** WORK TO BE COMPLETED **
Reproduction of part of the material below, pictures omitted: copy exactly, and only, the lines starting with the one with "Open the View ribbon tab" and going on through the one with "Task: Click the help question mark icon".

TASK DATA: Begin

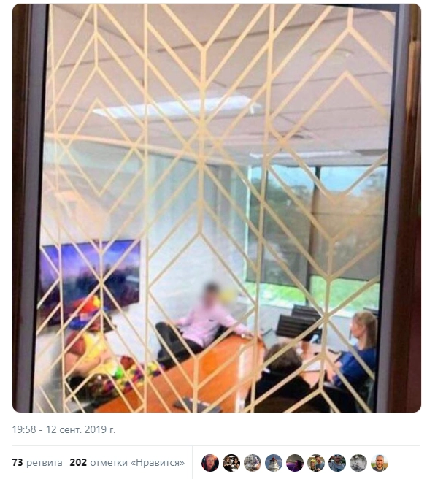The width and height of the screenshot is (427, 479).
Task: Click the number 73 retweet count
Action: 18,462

TASK DATA: End
TASK DATA: Begin

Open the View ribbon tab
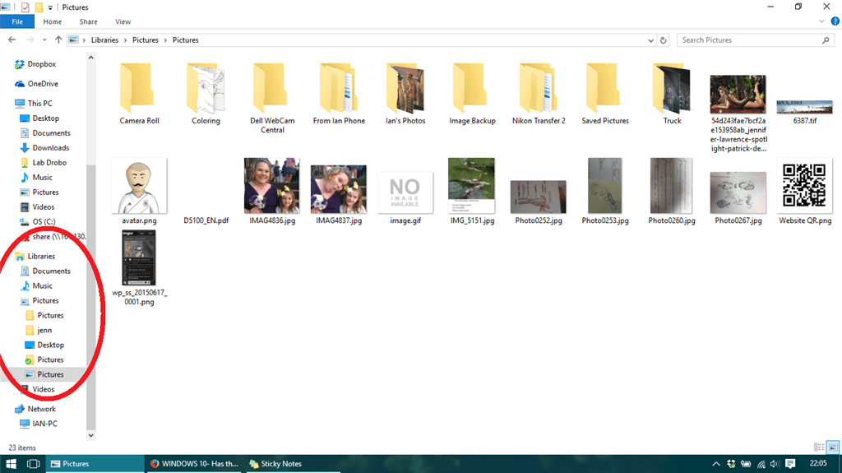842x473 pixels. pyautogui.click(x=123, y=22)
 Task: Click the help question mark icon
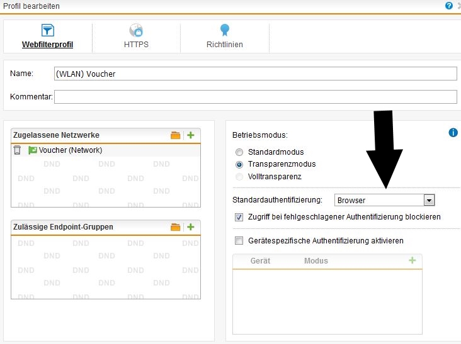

TASK DATA: End
TASK DATA: Begin

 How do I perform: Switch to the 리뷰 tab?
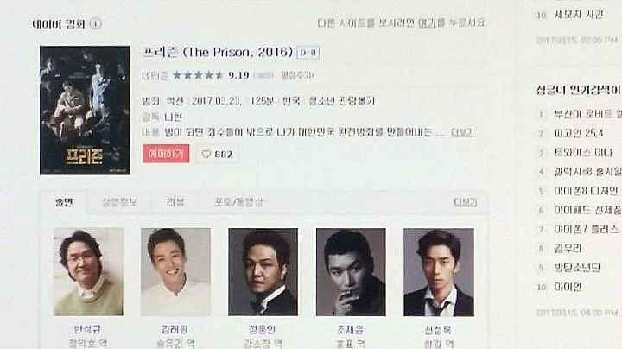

TASK DATA: End

** RESPONSE **
Open the View ribbon tab
842x473 pixels. pyautogui.click(x=123, y=22)
 Task: Click the help question mark icon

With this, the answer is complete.